EXERCISE GOAL
Your output should consist solely of the lines from the one with "Where should I" through the end of the records, reproduced exactly, both ends included.

- Opening Delimiter -

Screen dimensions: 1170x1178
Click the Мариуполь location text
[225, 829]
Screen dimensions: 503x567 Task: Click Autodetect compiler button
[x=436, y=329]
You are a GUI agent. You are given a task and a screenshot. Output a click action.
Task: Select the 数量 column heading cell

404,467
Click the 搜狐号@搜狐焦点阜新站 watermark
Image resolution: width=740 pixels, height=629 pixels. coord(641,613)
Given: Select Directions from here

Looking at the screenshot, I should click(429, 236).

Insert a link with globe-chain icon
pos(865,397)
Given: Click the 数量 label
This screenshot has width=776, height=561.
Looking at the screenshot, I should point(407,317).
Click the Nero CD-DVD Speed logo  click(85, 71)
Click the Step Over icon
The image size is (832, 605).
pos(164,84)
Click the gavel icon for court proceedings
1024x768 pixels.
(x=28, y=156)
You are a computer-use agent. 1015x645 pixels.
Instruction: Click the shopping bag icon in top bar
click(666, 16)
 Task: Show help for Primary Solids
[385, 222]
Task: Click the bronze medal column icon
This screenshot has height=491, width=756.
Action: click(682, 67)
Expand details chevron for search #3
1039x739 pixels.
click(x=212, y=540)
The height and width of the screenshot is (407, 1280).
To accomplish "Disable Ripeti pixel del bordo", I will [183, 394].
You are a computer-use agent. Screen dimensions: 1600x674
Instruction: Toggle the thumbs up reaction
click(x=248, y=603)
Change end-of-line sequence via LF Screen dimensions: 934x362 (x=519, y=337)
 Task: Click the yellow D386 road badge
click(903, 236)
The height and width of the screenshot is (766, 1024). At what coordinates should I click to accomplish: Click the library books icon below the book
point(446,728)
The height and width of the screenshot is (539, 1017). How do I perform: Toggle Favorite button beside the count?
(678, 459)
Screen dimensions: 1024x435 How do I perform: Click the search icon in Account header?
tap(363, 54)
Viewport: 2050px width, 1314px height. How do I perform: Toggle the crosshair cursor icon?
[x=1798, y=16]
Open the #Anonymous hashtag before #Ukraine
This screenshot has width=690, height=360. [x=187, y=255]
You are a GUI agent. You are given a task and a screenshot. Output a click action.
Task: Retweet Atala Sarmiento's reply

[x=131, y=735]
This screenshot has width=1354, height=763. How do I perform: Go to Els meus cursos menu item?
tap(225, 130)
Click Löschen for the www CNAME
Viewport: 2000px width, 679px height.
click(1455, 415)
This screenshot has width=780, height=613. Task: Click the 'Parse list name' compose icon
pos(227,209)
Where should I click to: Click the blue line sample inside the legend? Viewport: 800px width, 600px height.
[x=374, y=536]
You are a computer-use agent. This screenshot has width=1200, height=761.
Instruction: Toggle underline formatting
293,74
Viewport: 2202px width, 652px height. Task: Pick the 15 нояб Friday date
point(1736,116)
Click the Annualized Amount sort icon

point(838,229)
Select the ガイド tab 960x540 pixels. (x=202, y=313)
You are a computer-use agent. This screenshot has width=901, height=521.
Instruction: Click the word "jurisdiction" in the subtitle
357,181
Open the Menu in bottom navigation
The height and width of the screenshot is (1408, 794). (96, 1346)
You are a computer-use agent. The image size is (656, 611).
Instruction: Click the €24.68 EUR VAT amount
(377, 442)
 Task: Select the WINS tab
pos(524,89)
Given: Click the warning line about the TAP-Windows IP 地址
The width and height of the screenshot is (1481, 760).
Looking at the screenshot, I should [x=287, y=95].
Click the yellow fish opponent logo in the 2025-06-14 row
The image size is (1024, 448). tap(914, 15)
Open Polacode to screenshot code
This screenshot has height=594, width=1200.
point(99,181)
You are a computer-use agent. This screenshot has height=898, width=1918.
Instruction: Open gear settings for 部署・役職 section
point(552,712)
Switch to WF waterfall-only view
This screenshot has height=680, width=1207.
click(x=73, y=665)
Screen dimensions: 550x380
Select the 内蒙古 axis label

- Closing Delimiter -

ANSWER SPACE
Where should I click to: Click the blue line sample inside the legend? Viewport: 800px width, 600px height.
[x=374, y=536]
You are a computer-use agent. This screenshot has width=1200, height=761.
Instruction: Toggle underline formatting
293,74
Viewport: 2202px width, 652px height. Task: Pick the 15 нояб Friday date
point(1736,116)
Click the Annualized Amount sort icon

point(838,229)
Select the ガイド tab 960x540 pixels. (x=202, y=313)
You are a computer-use agent. This screenshot has width=901, height=521.
Instruction: Click the word "jurisdiction" in the subtitle
357,181
Open the Menu in bottom navigation
The height and width of the screenshot is (1408, 794). (96, 1346)
You are a computer-use agent. The image size is (656, 611).
Instruction: Click the €24.68 EUR VAT amount
(377, 442)
 Task: Select the WINS tab
pos(524,89)
Given: Click the warning line about the TAP-Windows IP 地址
The width and height of the screenshot is (1481, 760).
Looking at the screenshot, I should [x=287, y=95].
Click the yellow fish opponent logo in the 2025-06-14 row
The image size is (1024, 448). tap(914, 15)
Open Polacode to screenshot code
This screenshot has height=594, width=1200.
point(99,181)
You are a computer-use agent. This screenshot has height=898, width=1918.
Instruction: Open gear settings for 部署・役職 section
point(552,712)
Switch to WF waterfall-only view
This screenshot has height=680, width=1207.
click(x=73, y=665)
Screen dimensions: 550x380
Select the 内蒙古 axis label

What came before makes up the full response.